Ненависть на лице отца сменилась растерянностью; его тень начала бледнеть по краям, словно мираж. Его хватка ослабела, и воздух за ним сделался чернее ночи; то была изначальная, первобытная тьма, в которую не могут войти живые, чернота за пределами цвета, ибо там, откуда она, никогда не существовал ни один цвет.
– В этом не было ничьей вины, – прошептала Фрэнсин, и энергия, которую Джордж Туэйт сохранял пятьдесят лет, начала таять, словно ненавистное воспоминание. – Монти погиб, и это был трагический несчастный случай, в этом никто не виноват. Тебе некому мстить.
Его ярость продолжала кипеть еще минуту, затем она стихла, и вот он стоял перед Фрэнсин: сломленная, отрезанная от всего душа, не заслуживающая жалости. Но она все равно жалела его. Только это и осталось у нее – жалость. Затем призрак Джорджа Туэйта слился с тенями и исчез.
Прошло какое-то время, прежде чем Фрэнсин встала на ноги, встала с трудом, но не оперлась на протянутую руку Мэдлин. Сестры не успели обсудить ужас, который они пережили, потому что дверь распахнулась и в гостиную ворвались Констейбл и Киф, принявшиеся ошалело оглядываться по сторонам.
– Вы в порядке? – спросил Констейбл, убедившись, что, кроме них четверых, в комнате никого нет.
– Думаю… думаю, да, – проговорила Мэдлин, касаясь своего горла, на котором уже темнели синяки – следы пальцев. – Фрэнни? – прошептала она, видя, что Фрэнсин не шевелится и не говорит, но не подошла к ней, словно боясь, что от прикосновения что-то внутри сестры разобьется.
– Фрэнсин! – сказал Констейбл, приблизившись к ней. – Что это было? – Он опустил протянутую руку, которую она не взяла. Она не могла вынести его доброту, только не сейчас. Он стоял рядом с Кифом, дрожащим от продолжающегося шока, и смотрел на Фрэнсин с тревогой, когда она вышла из главной гостиной, так и не произнеся ни единого слова.

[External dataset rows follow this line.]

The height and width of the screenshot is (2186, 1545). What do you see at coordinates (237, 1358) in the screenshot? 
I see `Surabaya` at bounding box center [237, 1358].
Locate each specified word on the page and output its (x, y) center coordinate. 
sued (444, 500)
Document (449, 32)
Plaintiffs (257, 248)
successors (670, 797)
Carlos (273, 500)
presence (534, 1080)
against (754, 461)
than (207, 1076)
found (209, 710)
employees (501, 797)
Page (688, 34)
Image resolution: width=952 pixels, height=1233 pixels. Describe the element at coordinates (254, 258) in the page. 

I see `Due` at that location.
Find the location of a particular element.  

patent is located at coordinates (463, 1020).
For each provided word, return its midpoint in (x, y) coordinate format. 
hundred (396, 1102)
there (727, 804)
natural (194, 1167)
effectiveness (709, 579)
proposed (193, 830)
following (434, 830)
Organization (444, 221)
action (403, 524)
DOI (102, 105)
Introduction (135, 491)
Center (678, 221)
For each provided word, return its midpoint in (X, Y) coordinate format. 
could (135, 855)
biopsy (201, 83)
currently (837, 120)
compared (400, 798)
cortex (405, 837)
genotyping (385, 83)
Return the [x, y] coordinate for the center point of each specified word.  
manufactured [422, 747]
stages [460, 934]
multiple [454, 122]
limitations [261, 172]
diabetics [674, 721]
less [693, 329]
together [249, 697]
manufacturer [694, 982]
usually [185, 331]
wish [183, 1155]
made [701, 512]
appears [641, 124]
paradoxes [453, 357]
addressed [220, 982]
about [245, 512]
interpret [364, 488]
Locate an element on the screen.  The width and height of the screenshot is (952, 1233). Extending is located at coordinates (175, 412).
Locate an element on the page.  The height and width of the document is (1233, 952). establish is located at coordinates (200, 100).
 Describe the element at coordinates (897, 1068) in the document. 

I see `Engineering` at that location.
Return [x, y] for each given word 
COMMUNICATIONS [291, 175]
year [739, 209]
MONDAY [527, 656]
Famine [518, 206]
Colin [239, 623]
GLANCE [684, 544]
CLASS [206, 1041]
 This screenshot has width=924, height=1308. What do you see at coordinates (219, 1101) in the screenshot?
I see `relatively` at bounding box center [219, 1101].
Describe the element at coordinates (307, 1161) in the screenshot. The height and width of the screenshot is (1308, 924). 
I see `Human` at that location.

Фрэнсин с опаской остановилась в вестибюле и прислушалась к дому, к его тихим странноватым звукам, являющимся частью привычного фонового шума. Она напрягла слух – не раздастся ли бормотание или царапанье? Но ничего не было – ни бормотания, пропитанного злобой вредоносных тайн, ни запаха табачного дыма. Вместо этого дом обволакивал Фрэнсин, окутывал ее, как теплое пушистое одеяло в холодную зимнюю ночь.
– Он ушел, – сказала Фрэнсин, осознав, что в дверях гостиной стоит Констейбл и смотрит на нее.
Она повернулась к нему, этому мужчине, который во всем был полной противоположностью ее отцу. Который вошел в ее жизнь морозным вечером несколько недель назад, который не знал ее, но которому она доверяла, как никому и никогда.
Фрэнсин улыбнулась ему, но затем ее улыбка погасла, и она в тревоге оглядела вестибюль.